------ SEITENAUSZUG

Gedanken für den Tag

von Ulrich Reinthaller, Schauspieler, Dialogprozessbegleiter und Intendant des Dialogfestivals "Dialogikum Phönixberg". "Ich weiß, dass ich nicht alles weiß" - Dialog als Kunst, gemeinsam zu denken. Gestaltung: Alexandra Mantler

Dialog. Wenn ich darüber nachdenke, worin das Wunder des Dialogs tatsächlich besteht, so staune ich selbst darüber, dass eben dieses Wunder beinahe unfassbar, unhaltbar, im besten Sinne un-säglich zu sein scheint. Das Unsägliche - es erschreckt mich heute, anders als früher, nicht mehr. Das Wunder des Dialogs vollzieht sich nicht nur im Wort. Zwischen den Zeilen, zwischen dem einen und dem anderen Gespräch, da sickert es, formt es sich um, da kommt es zur Ruhe und taucht in neuem Gedanken-Spiel wieder empor.

Der Wert des Unsäglichen - ist es heute noch möglich, ihn zu beschwören? Heute, da wir uns dem Messbaren verschrieben haben, in einer Zeit, in der die Wiederholbarkeit zum Maß dafür geworden ist, ob wir etwas für gültig ansehen. Haben wir noch Platz für das Unbegreifliche?

------------

KURZE AUFGABE: Wiederhole den obigen Seitenauszug über den Dialog vollständig und Wort für Wort.

------ BEREITGESTELLTES MATERIAL

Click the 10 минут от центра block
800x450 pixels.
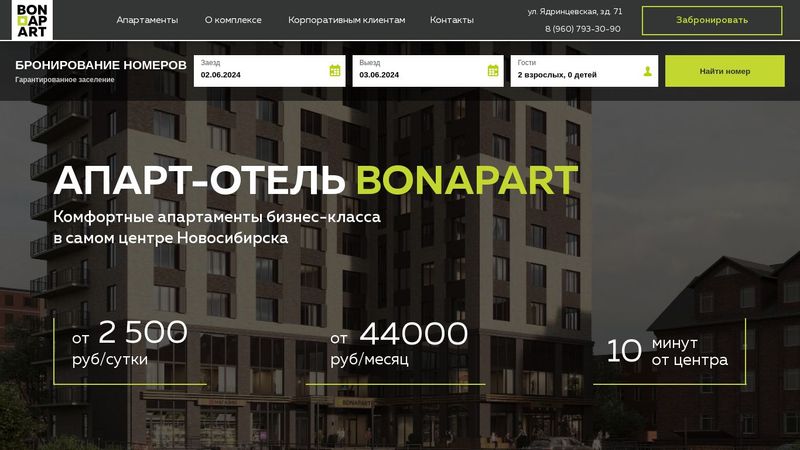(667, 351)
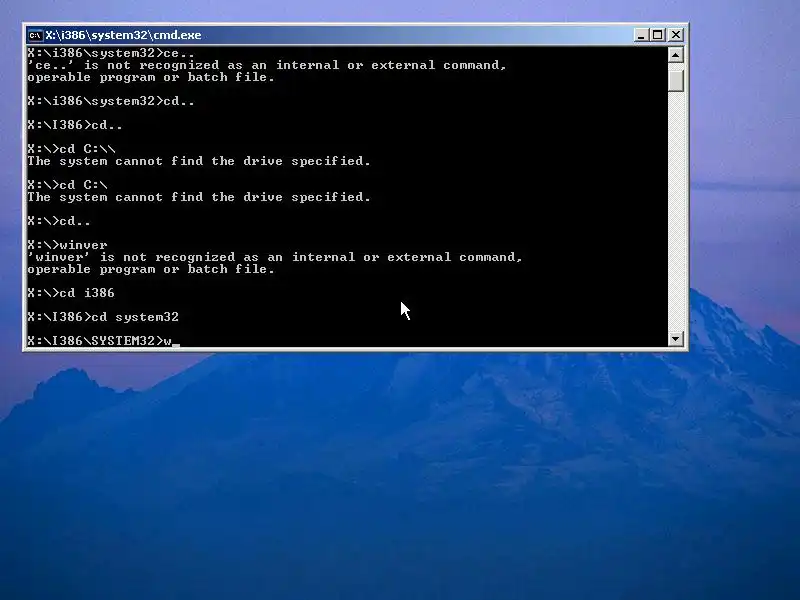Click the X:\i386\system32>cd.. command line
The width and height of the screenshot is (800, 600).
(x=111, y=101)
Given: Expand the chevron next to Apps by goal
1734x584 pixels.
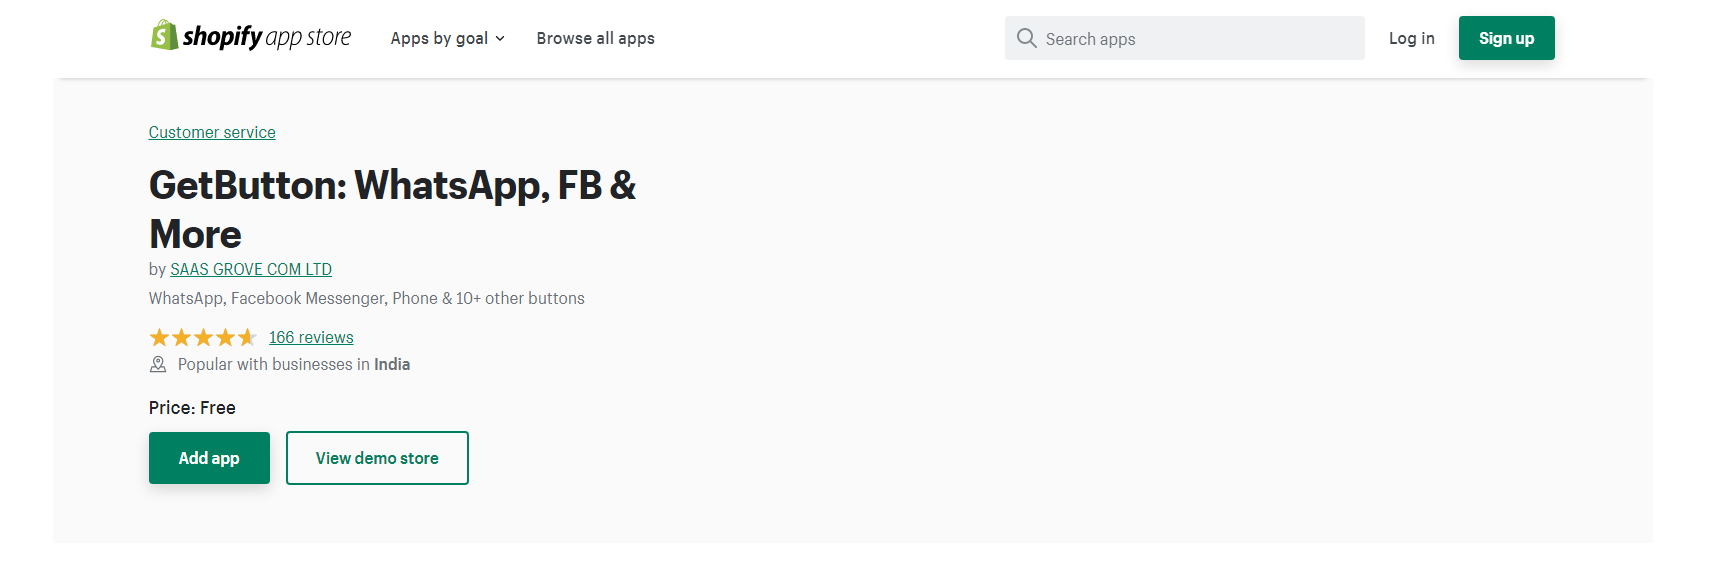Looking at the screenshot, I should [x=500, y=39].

------------

ANTWORT ZUR AUFGABE:
Gedanken für den Tag

von Ulrich Reinthaller, Schauspieler, Dialogprozessbegleiter und Intendant des Dialogfestivals "Dialogikum Phönixberg". "Ich weiß, dass ich nicht alles weiß" - Dialog als Kunst, gemeinsam zu denken. Gestaltung: Alexandra Mantler

Dialog. Wenn ich darüber nachdenke, worin das Wunder des Dialogs tatsächlich besteht, so staune ich selbst darüber, dass eben dieses Wunder beinahe unfassbar, unhaltbar, im besten Sinne un-säglich zu sein scheint. Das Unsägliche - es erschreckt mich heute, anders als früher, nicht mehr. Das Wunder des Dialogs vollzieht sich nicht nur im Wort. Zwischen den Zeilen, zwischen dem einen und dem anderen Gespräch, da sickert es, formt es sich um, da kommt es zur Ruhe und taucht in neuem Gedanken-Spiel wieder empor.

Der Wert des Unsäglichen - ist es heute noch möglich, ihn zu beschwören? Heute, da wir uns dem Messbaren verschrieben haben, in einer Zeit, in der die Wiederholbarkeit zum Maß dafür geworden ist, ob wir etwas für gültig ansehen. Haben wir noch Platz für das Unbegreifliche?